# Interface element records
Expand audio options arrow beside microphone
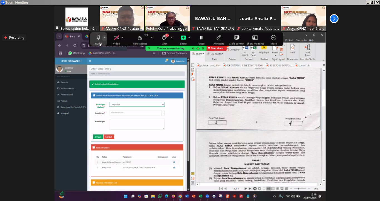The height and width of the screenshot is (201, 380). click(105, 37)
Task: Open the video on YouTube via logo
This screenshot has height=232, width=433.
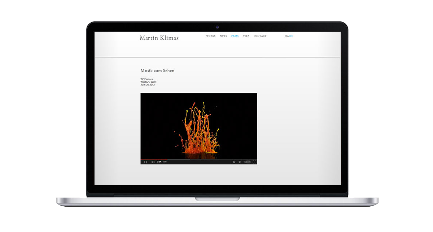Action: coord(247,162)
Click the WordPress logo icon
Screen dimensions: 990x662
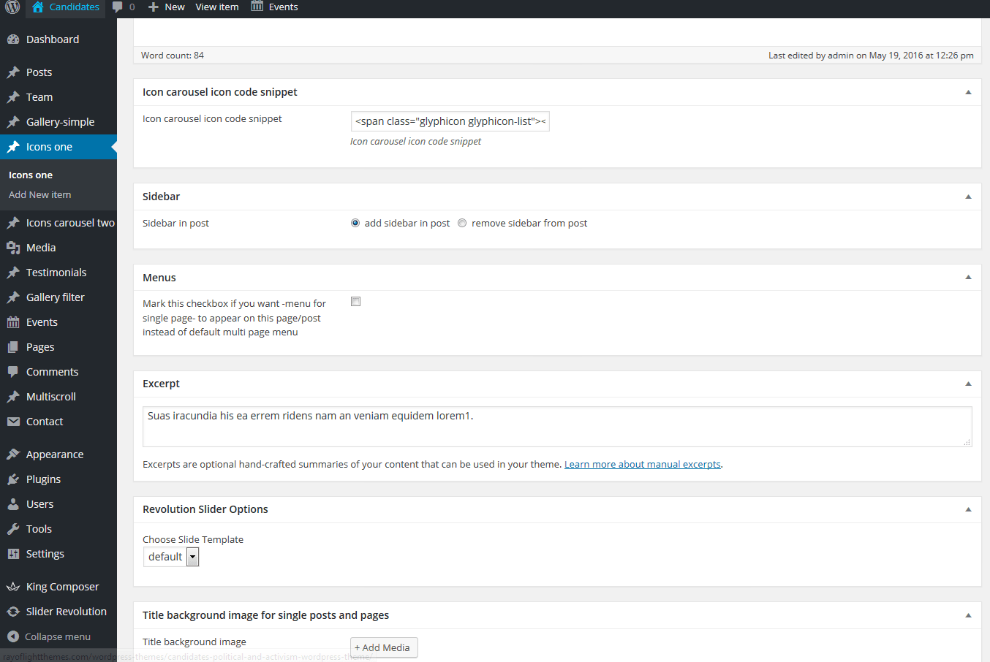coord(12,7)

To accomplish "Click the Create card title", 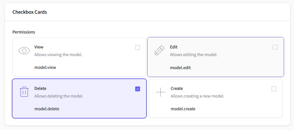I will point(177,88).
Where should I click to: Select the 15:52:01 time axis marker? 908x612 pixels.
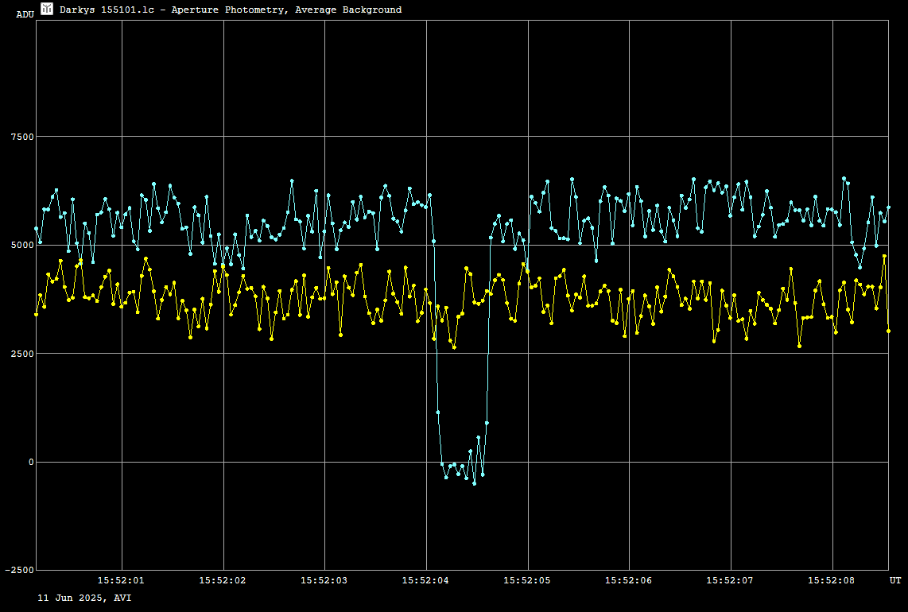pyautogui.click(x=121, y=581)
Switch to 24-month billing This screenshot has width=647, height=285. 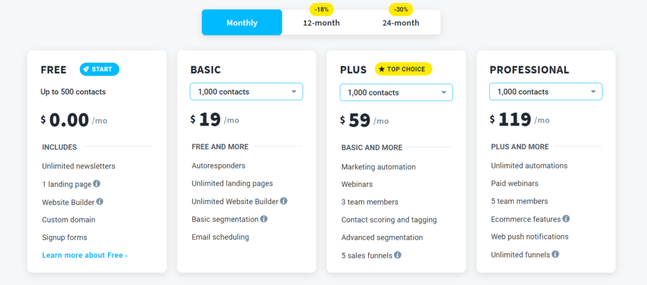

# EXERCISE PROMPT
Lay out every line of the items from the one containing "Where should I" through the end of the items, both included, as a Markdown table with the columns Row and Line, numbering the rows and skipping any blank lines. Leave the pictures out of the table.

# TASK SOLUTION
| Row | Line |
|---|---|
| 1 | Where should I click to: Select the 15:52:01 time axis marker? 908x612 pixels. |
| 2 | pyautogui.click(x=121, y=581) |
| 3 | Switch to 24-month billing This screenshot has width=647, height=285.  |